Keep telling the story
Kelly-Moore observes that today’s women are generations removed from the experiences of the early women’s rights campaigners. We do not have a direct connection to their experiences and so have perhaps become complacent and even apathetic about what those struggles delivered. As women, we may even have become complicit in the marginalising of female leaders, settling for less than God’s divine imperative. Have we been lulled into believing ‘everything is okay’ when a significant cultural shift is still long overdue?
The Salvation Army espouses an equality of purpose for men and women — but there also needs to be equality of opportunity. And it is the latter that is the biggest obstacle to releasing more females into the leadership of The Salvation Army today. In challenging the prevailing male norm, we could ask how individuals are appointed to senior roles? When it comes to officer couples, we might ask which individual is best suited to the more senior role?
To make change, we must ‘keep the story that we have inherited alive’, says Kelly-Moore. She is, of course, thinking of the story of the equal rights that women justly deserve across society, but in The Salvation Army we need to also keep alive our story of equal rights for women leaders. None of us fought this battle ourselves, but we are its recipients. If we agree there is a gap between The Salvation Army’s practice and our professed beliefs in the area of gender equality, it is not enough to blame others or to complain that this situation is not what Catherine Booth or other pioneers would have wanted.

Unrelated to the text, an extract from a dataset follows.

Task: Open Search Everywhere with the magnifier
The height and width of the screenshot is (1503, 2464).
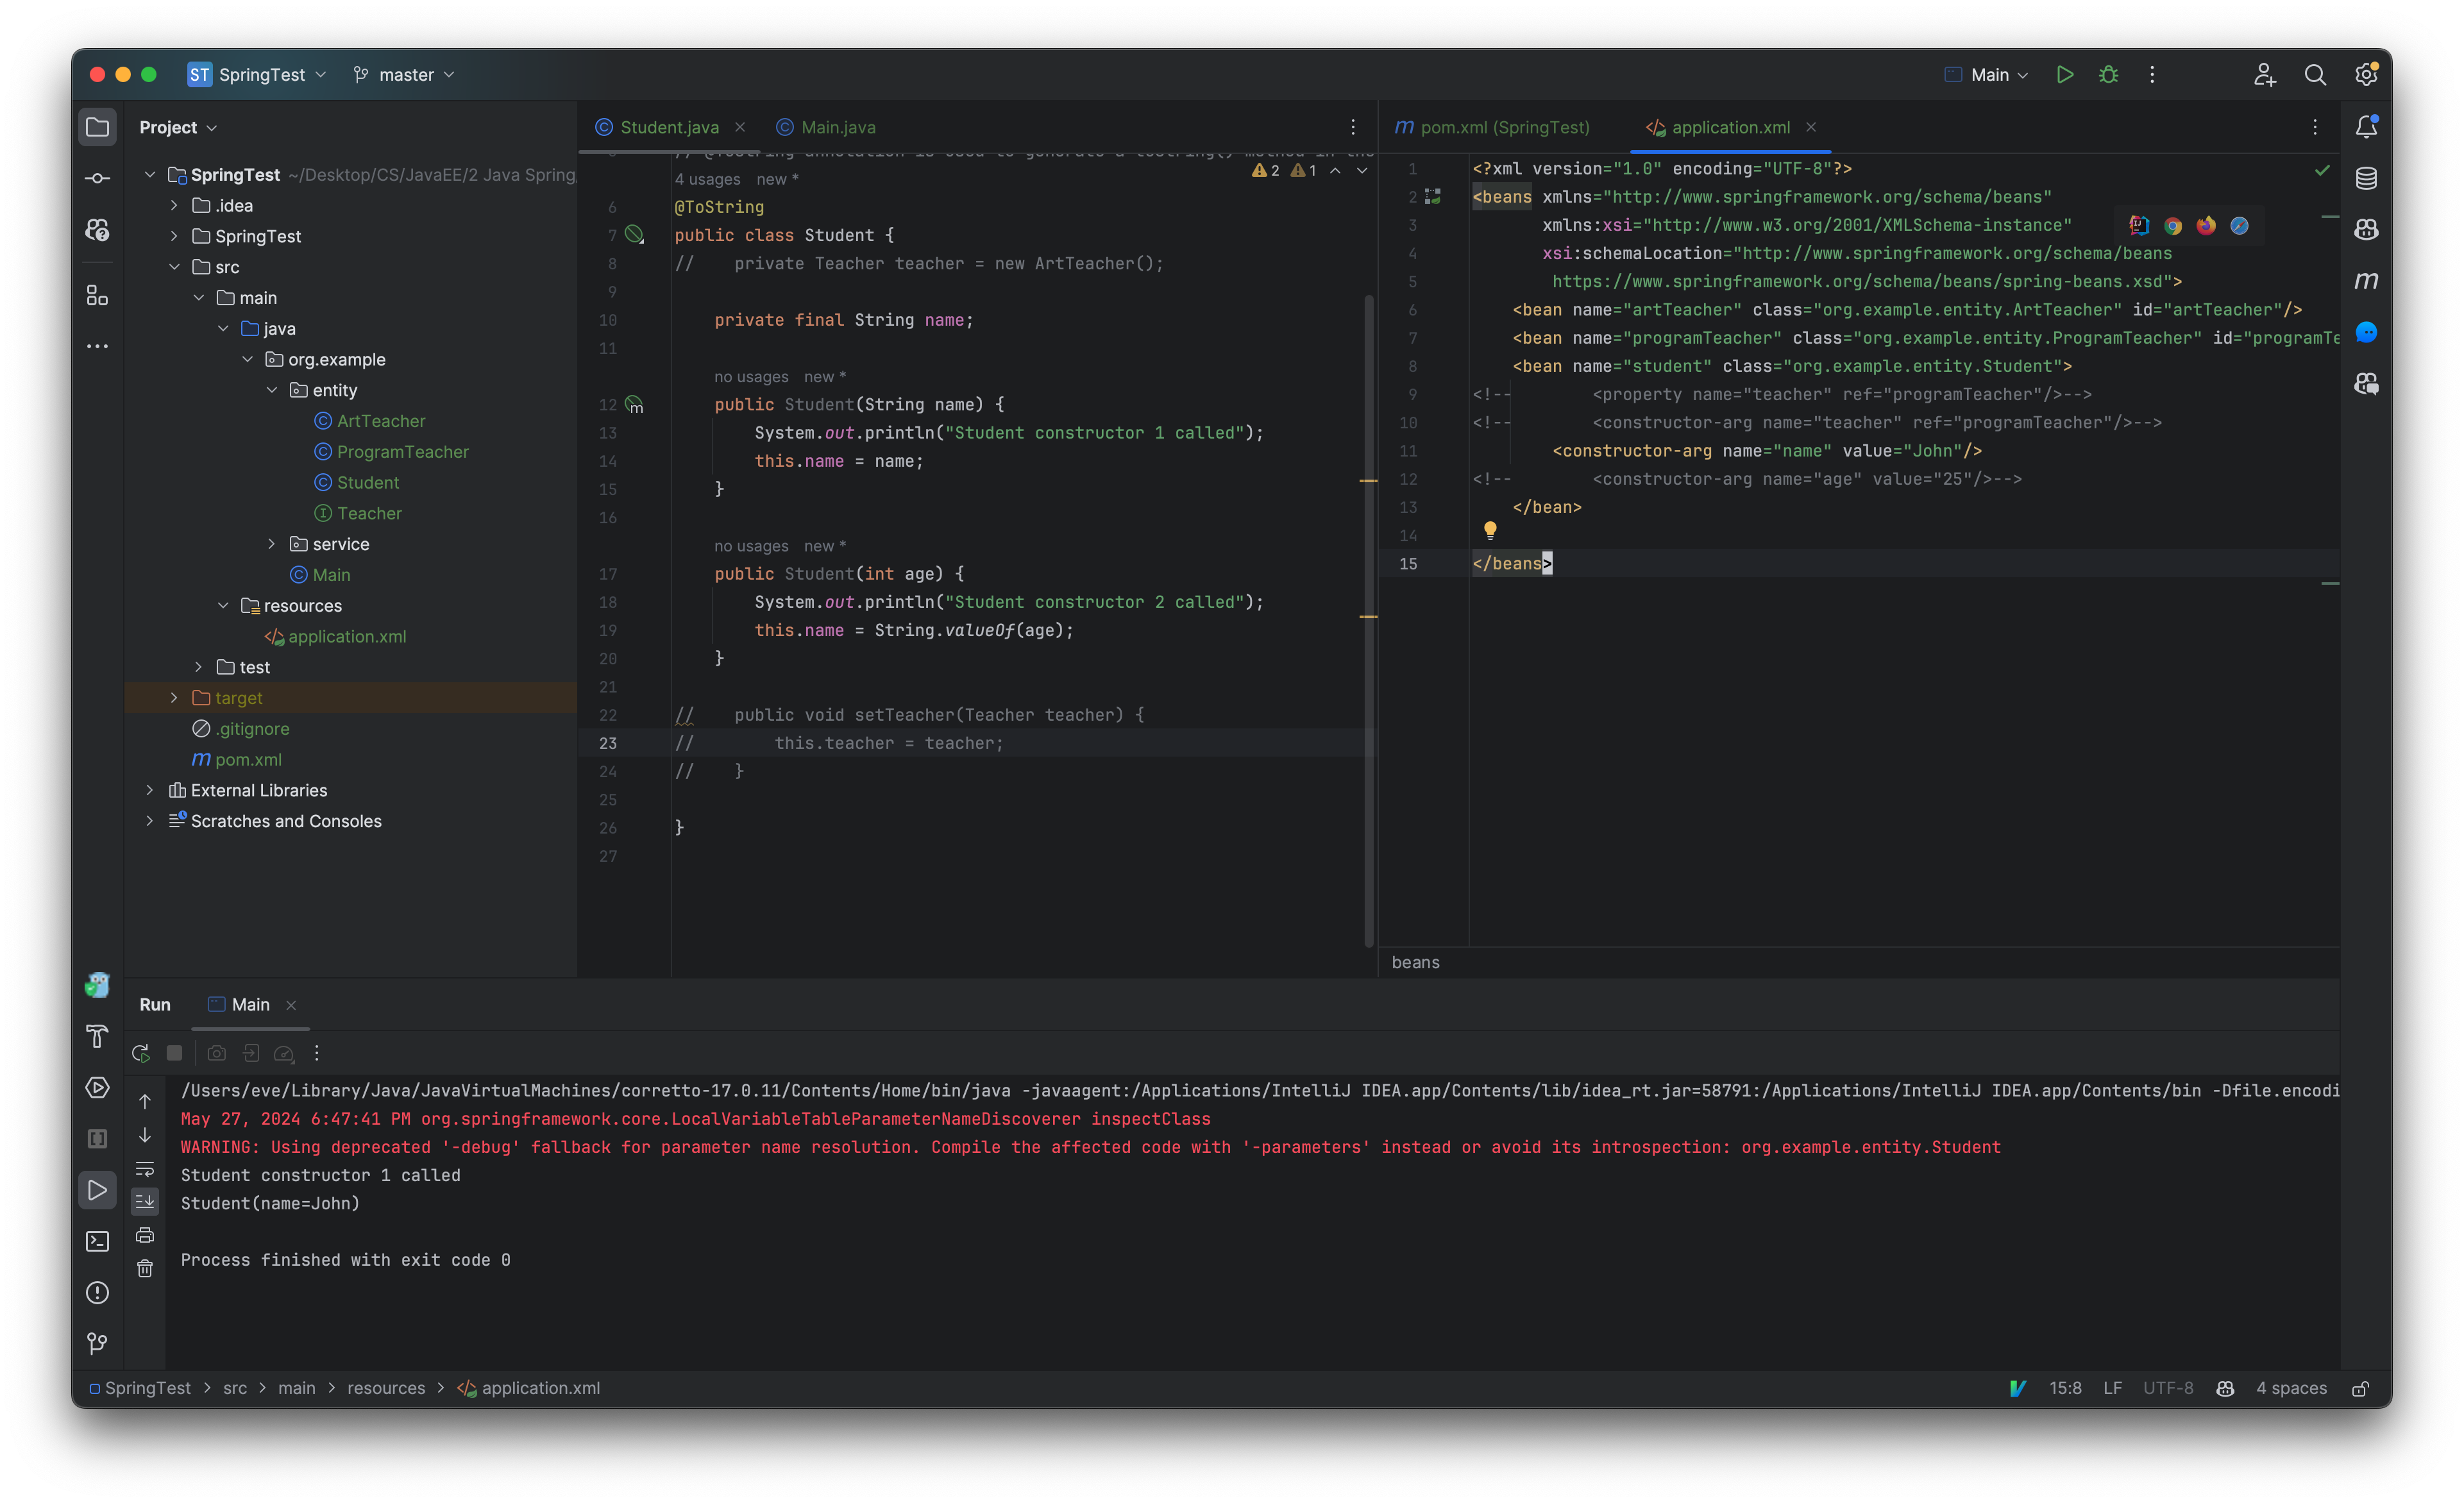Action: tap(2315, 74)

It is our duty—female leaders and our male allies—to take up the unfinished story we have inherited and craft the next chapter.
WHAT DO YOU THINK? …
Is The Salvation Army walking the talk of gender equality?
Have we become complacent and accepting of today’s norm, which is still a largely male one?
Does our practice still match our beliefs?
Where do you see the largest discrepancies? What could be done to address these?
And, whether you are female or male, what will YOU do in your own ministry and leadership to make change?